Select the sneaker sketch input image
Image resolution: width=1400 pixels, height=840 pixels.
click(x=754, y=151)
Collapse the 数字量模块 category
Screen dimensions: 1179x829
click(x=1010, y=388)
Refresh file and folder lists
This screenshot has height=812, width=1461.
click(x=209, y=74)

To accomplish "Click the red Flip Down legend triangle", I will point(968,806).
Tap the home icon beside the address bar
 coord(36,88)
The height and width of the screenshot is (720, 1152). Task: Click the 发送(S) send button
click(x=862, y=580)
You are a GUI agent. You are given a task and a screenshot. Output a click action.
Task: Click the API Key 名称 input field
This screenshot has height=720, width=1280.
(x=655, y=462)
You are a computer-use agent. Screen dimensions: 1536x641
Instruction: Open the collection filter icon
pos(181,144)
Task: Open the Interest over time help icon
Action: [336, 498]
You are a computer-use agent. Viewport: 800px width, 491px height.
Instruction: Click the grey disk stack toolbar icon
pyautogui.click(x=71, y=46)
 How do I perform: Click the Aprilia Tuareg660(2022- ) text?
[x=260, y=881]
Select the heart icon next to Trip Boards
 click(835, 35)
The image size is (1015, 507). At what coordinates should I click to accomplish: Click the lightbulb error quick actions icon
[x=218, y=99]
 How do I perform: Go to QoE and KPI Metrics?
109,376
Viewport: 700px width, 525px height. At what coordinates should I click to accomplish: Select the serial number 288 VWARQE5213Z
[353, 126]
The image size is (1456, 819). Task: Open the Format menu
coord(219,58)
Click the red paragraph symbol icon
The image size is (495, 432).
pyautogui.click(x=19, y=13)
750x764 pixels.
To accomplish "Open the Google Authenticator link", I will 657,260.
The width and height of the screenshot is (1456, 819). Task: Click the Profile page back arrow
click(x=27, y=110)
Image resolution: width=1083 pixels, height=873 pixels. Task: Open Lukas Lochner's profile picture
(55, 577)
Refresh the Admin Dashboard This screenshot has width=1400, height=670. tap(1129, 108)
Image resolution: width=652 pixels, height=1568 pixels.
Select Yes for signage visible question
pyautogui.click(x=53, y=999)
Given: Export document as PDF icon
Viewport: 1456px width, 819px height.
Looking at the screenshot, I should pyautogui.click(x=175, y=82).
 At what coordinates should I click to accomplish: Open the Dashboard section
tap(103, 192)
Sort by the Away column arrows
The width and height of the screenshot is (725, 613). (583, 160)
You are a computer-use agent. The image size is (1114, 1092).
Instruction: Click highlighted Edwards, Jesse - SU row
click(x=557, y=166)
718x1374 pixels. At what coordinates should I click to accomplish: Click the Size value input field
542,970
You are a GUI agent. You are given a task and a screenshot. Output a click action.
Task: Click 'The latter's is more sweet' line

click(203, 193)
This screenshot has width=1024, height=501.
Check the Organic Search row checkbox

================================

GIVEN EXERCISE: Which lines of the material contain the string "will"? Extract each of them, matching case exactly.

TASK ANSWER:
To accomplish "Click the red Flip Down legend triangle", I will point(968,806).
To accomplish "Open the Google Authenticator link", I will 657,260.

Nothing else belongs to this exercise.